PLANTER DES ARBRES N'A RIEN D'UNE COMPENSATION CARBONE...

 

Sender: CO2LOGIC

 

communique de presse de belga media support

Planter des arbres n’a rien d’une compensation carbone, et ne compense donc pas l'empreint

Certaines sociétés plantent des arbres en pensant au climat et à l'environnement. Il s’agit là d’une excellente initiative, car il est essentiel de contrer la déforestation, de gérer de manière durable les forêts existantes et d'en créer de nouvelles. Et, c'est vrai, les arbres aident à diminuer la quantité de CO2 dans l'atmosphère.
Il serait toutefois osé de qualifier la plantation de forêts de compensation de CO2 (ou d'une neutralisation de l'empreinte CO2), d'autant plus lorsque cela se passe dans notre pays. Les Nations Unies ont en effet établi une série de règles très strictes concernant la compensation de CO2. L'une d'entre elles stipule que la compensation de CO2 ne peut avoir lieu dans les pays occidentaux. En soi, c'est assez logique : en tant que pays occidentaux (signataires du Protocole de Kyoto), nous avons de facto une obligation de diminuer au maximum nos émissions de CO2, étant en effet responsables de presque toutes les émissions de CO2 dans l'atmosphère. Difficile de parler de compensation additionnelle (qui ferait véritablement une différence) lorsque vous faites quelque chose qui est déjà exigé.

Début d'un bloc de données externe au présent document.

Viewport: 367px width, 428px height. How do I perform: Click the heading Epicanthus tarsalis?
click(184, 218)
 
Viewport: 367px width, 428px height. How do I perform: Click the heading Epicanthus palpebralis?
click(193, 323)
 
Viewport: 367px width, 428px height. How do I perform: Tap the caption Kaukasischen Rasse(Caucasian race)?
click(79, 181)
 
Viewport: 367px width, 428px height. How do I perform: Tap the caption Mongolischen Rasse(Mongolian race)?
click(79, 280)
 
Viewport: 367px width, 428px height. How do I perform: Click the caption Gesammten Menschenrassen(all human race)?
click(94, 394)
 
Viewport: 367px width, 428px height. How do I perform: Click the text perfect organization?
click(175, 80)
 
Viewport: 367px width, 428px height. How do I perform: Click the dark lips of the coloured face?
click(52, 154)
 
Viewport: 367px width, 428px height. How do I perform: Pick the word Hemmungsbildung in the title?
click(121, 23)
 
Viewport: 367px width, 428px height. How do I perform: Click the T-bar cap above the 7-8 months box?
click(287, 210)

Il est indispensable de développer de nouvelles forêts sur tous les sites adéquats que compte la Belgique. Cependant, on ne peut véritablement parler de compensation de CO2 que s’il est question d'une réduction supplémentaire de CO2, qui n'aurait pas lieu en d'autres circonstances. Personne ne peut donc affirmer compenser ses rejets en CO2 (ou neutraliser son empreinte CO2) en plantant des forêts... qui auraient de toute façon dû voir le jour. Les Nations Unies parlent dans ce cas du principe d'additionnalité, en vertu duquel le CO2 ne peut être compensé que dans les pays en développement qui ne sont pas sous le coup d'une obligation de réduction, et où la compensation donnera alors véritablement lieu à une réduction supplémentaire.

De plus, la plantation d'arbres est un terrain très délicat en termes de compensation de CO2. Si les arbres absorbent effectivement le CO2, ils le libèrent à nouveau lorsque le bois est brûlé, qu'il pourrit ou autre. Dès lors, il est très difficile de garantir que les réductions seront permanentes. Raison pour laquelle les Nations Unies ne reprennent actuellement pas la plantation d'arbres comme une compensation valable aux émissions de CO2. Par contre, des projets d'énergie renouvelable ou d'efficacité énergétique sont, eux, pris en compte.

Il y a par ailleurs toute une série d'autres règles auxquelles il faut satisfaire avant de pouvoir parler de compensation qualitative de CO2. La position du WWF à ce sujet est la suivante :  http://wwf.panda.org/what_we_do/how_we_work/businesses/climate/offsetting

CO2logic entend donc attirer l'attention sur ce qui suit : s’il est louable de planter des arbres, il ne s’agit pas d’une compensation carbone au sens strict du terme. Il convient d’y veiller lors de la communication à ce sujet.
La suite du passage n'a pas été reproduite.